The next example will format numeric data.

using System;

public class Format2
{
    static void Main() 
    {
        Console.WriteLine("{0}  {1, 12}", 
            "Decimal", "Hexadecimal");

        Console.WriteLine("{0:D}  {1,8:X}",  
            502, 546);
        Console.WriteLine("{0:D}  {1,8:X}", 
            345, 765);
        Console.WriteLine("{0:D}  {1,8:X}", 
            320, 654);
        Console.WriteLine("{0:D}  {1,8:X}", 
            120, 834);
        Console.WriteLine("{0:D}  {1,8:X}", 
            620, 454);
    }
}

We print numbers in a decimal and hexadecimal format. We also align the numbers using the length component.

Console.WriteLine("{0:D}  {1,8:X}",  
    502, 546);

The {0:D} format item specifies, the first item from the list of supplied objects will be taken and formatted in the decimal format. The {1,8:X} format item takes the second item. Formats it in the hexadecimal format :X. And the string length will be 8 characters 8. Because the number has only three characters, it is right aligned and padded with empty strings.

$ ./format2.exe 
Decimal   Hexadecimal
502       222
345       2FD
320       28E
120       342
620       1C6

Running the example we get this outcome.

The last two examples will format numeric and date data.

using System;

public class Format3
{
    static void Main() 
    {
        Console.WriteLine(string.Format("Number: {0:N}", 126));
        Console.WriteLine(string.Format("Scientific: {0:E}", 126));
        Console.WriteLine(string.Format("Currency: {0:C}", 126));
        Console.WriteLine(string.Format("Percent: {0:P}", 126));
        Console.WriteLine(string.Format("Hexadecimal: {0:X}", 126));
    }
}

The example demonstrates the standard formatting specifiers for numbers. Number 126 is printed in five different formats: normal, scientific, currency, percent and hexadecimal.

$ ./format3.exe 
Number: 126.00
Scientific: 1.260000E+002
Currency: $126.00
Percent: 12,600.00 %
Hexadecimal: 7E

This is the output of the format3.exe program.
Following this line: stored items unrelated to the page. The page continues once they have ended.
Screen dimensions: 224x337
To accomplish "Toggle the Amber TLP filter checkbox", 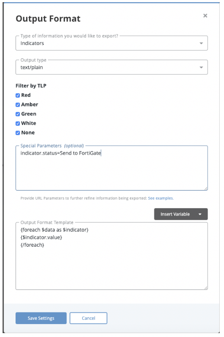I will point(18,105).
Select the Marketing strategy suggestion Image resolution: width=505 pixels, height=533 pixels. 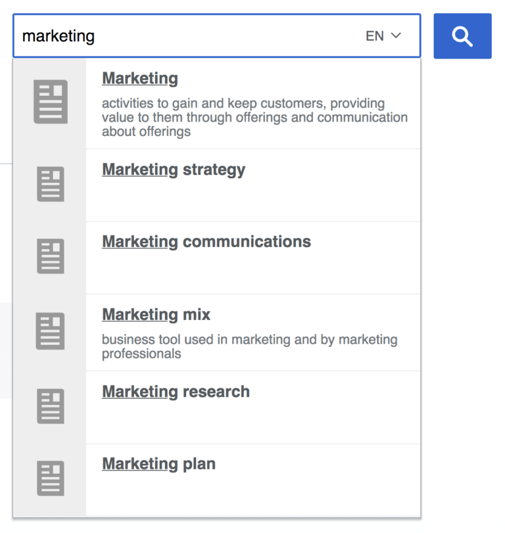[x=173, y=170]

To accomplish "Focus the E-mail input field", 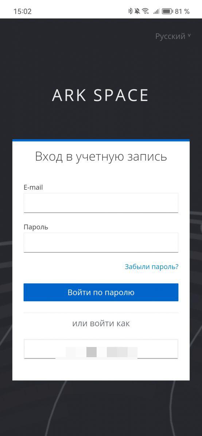I will 101,203.
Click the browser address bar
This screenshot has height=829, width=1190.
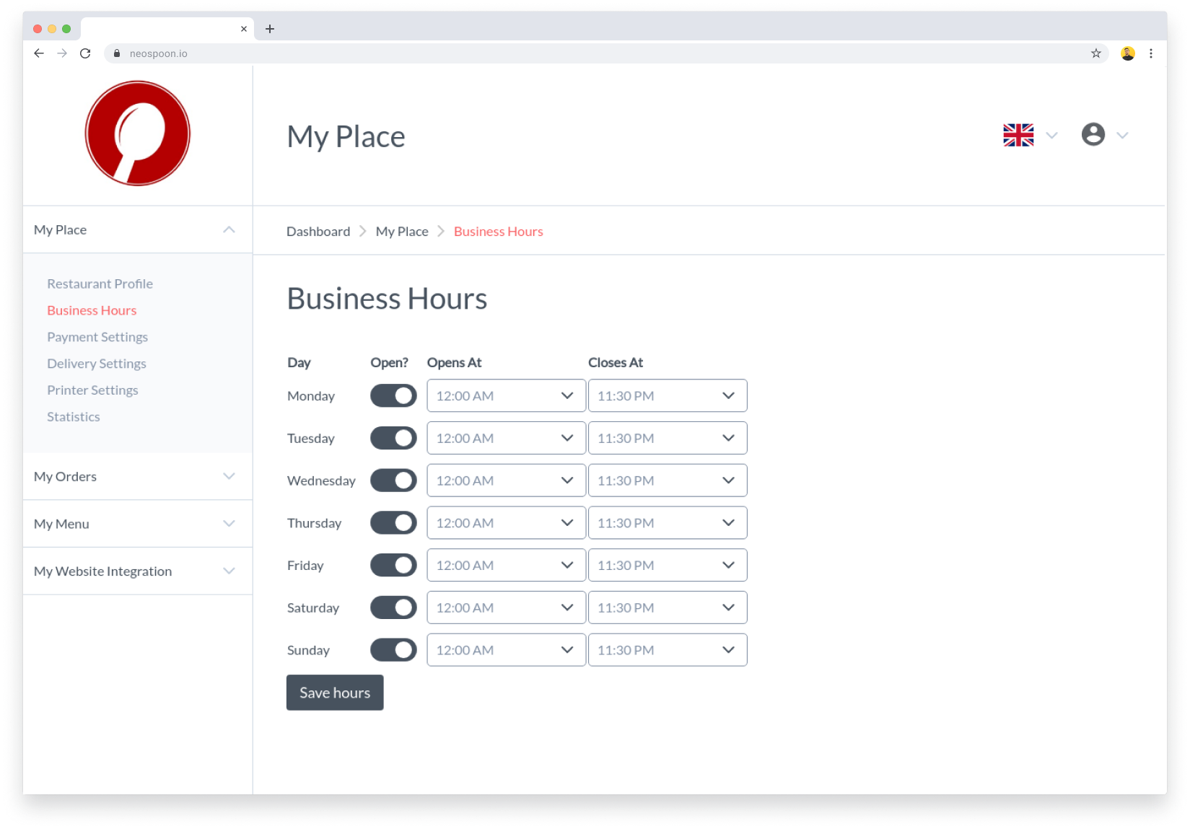tap(577, 53)
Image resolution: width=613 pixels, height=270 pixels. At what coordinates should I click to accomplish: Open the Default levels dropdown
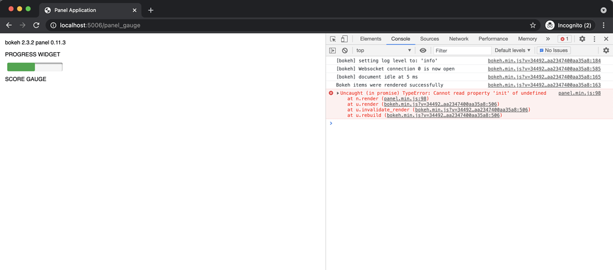tap(512, 50)
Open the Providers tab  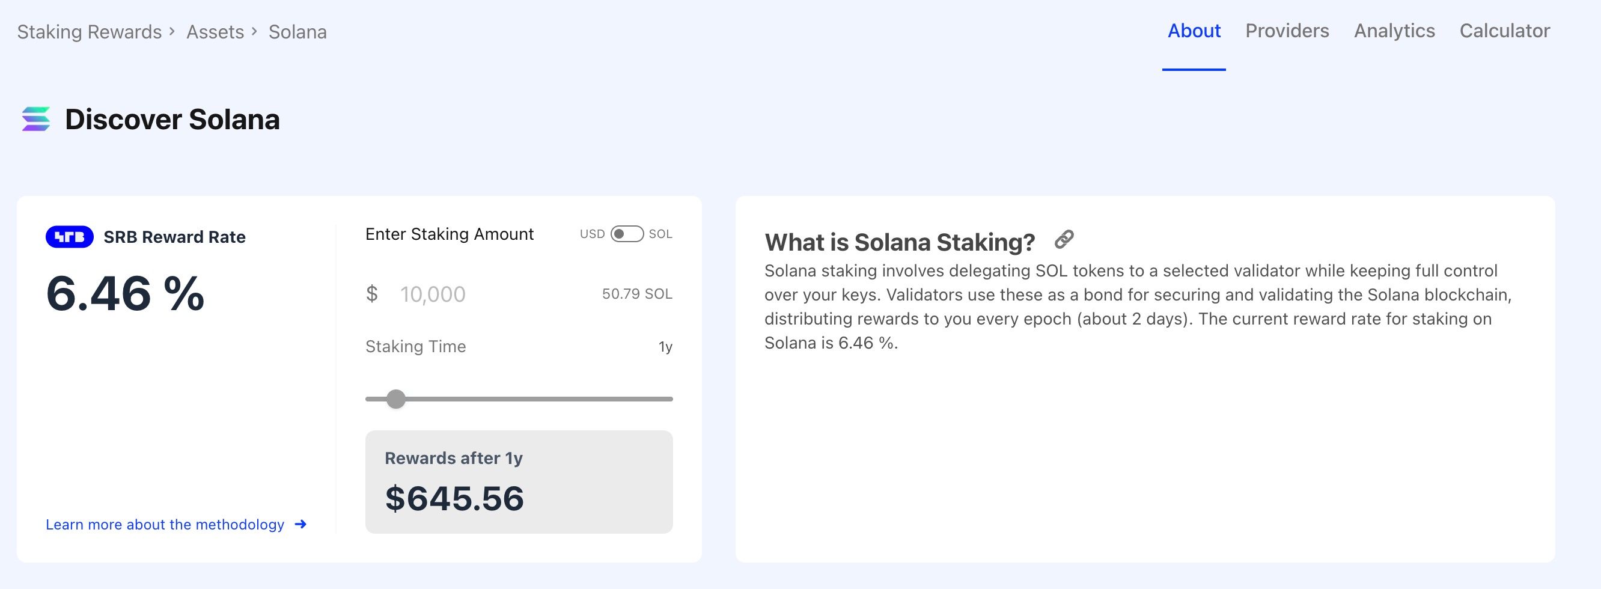(x=1287, y=31)
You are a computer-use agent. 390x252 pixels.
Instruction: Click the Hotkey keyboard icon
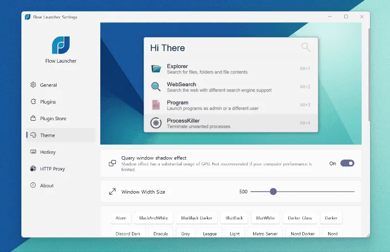click(x=33, y=152)
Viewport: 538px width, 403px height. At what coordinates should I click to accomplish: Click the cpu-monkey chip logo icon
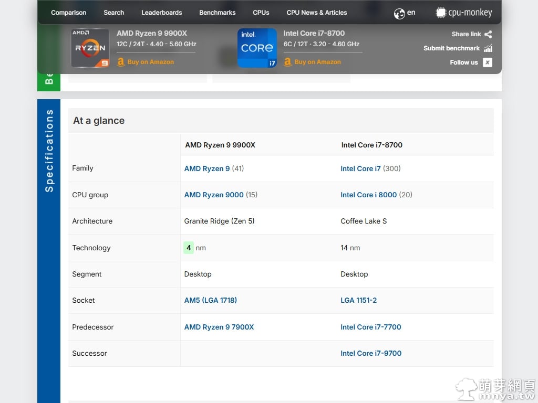pyautogui.click(x=441, y=13)
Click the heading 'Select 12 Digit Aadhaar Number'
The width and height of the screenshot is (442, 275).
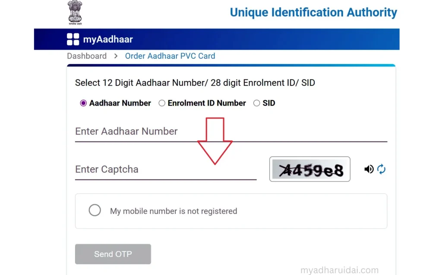[195, 83]
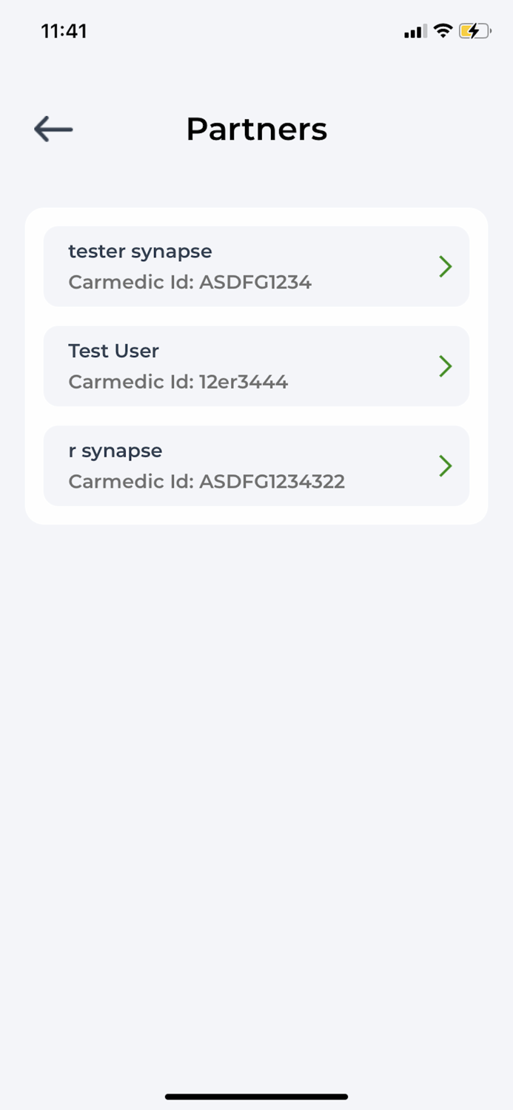Tap the Partners page title
Viewport: 513px width, 1110px height.
(x=256, y=129)
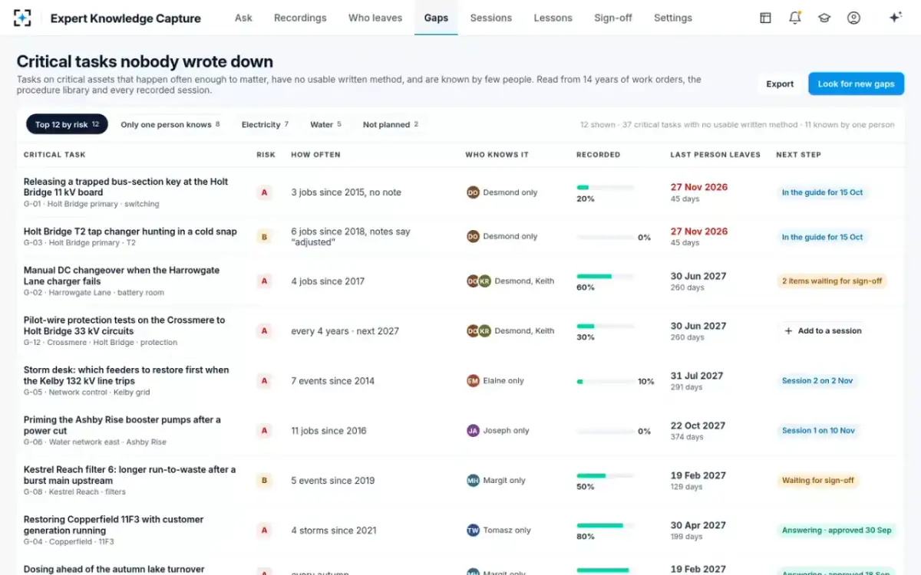Click the Export button
Image resolution: width=921 pixels, height=575 pixels.
pyautogui.click(x=780, y=84)
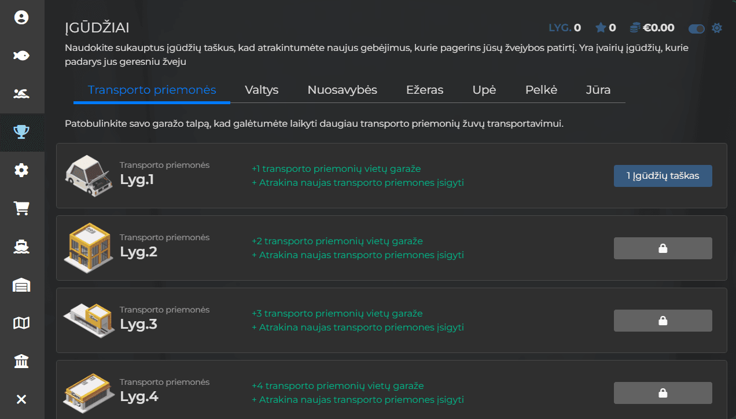Click the swimmer icon in sidebar
This screenshot has width=736, height=419.
pyautogui.click(x=21, y=94)
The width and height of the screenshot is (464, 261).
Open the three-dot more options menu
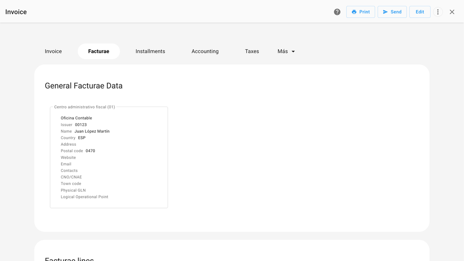(438, 12)
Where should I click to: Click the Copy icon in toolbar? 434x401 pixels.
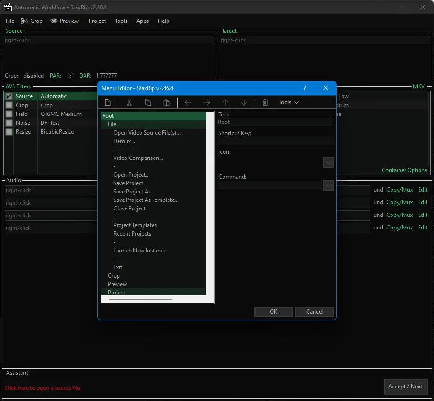point(148,102)
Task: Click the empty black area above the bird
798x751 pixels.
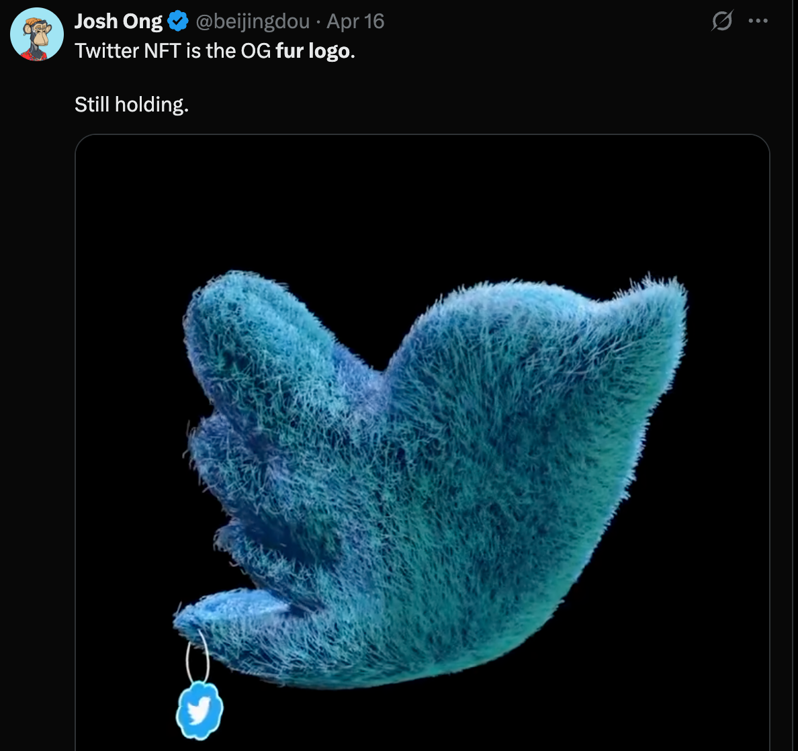Action: (x=422, y=202)
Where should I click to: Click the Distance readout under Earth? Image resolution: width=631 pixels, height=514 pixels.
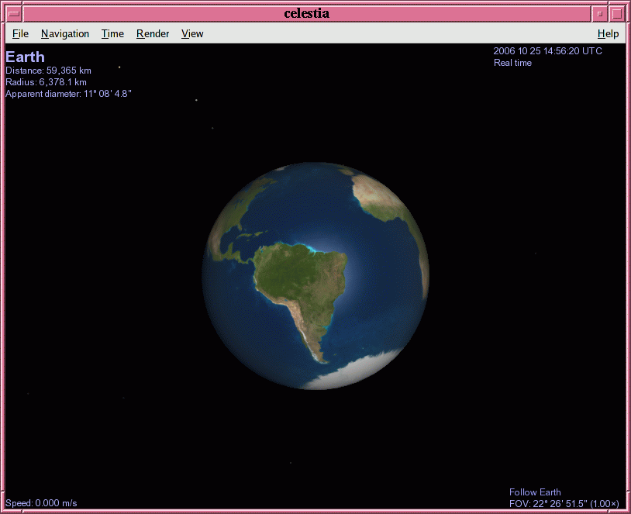click(x=48, y=71)
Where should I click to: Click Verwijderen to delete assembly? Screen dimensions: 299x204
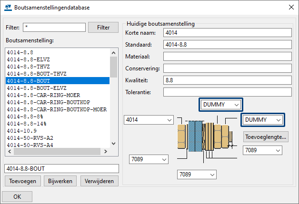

Finally, we will format date and time data.

using System;

public class Format4
{
    static void Main() 
    {
        DateTime today = DateTime.Now;

        Console.WriteLine(string.Format("Short date: {0:d}", today));
        Console.WriteLine(string.Format("Long date: {0:D}", today));
        Console.WriteLine(string.Format("Short time: {0:t}", today));
        Console.WriteLine(string.Format("Long time: {0:T}", today));
        Console.WriteLine(string.Format("Month: {0:M}", today));
        Console.WriteLine(string.Format("Year: {0:Y}", today));
    }
}

The preceding example demonstrates the standard formatting specifiers for dates.

$ ./format4.exe 
Short date: 4/11/2011
Long date: Monday, April 11, 2011
Short time: 11:14 AM
Long time: 11:14:54 AM
Month: April 11
Year: April, 2011

This is the output of the example.

This part of the C# tutorial covered strings.